Could you report every line from the entries that includes the word "agent"?

### Task inputs
******************************

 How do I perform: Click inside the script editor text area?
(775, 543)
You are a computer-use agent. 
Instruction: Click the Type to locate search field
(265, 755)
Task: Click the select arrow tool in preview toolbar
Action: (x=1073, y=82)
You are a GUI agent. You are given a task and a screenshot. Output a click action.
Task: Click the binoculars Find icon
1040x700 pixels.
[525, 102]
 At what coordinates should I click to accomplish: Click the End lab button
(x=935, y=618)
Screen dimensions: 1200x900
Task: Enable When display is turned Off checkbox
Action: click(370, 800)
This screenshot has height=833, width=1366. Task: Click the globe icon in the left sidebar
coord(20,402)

******************************

### Result
You are a computer-use agent. 
You are a GUI agent. You are given a task and a screenshot. Output a click action.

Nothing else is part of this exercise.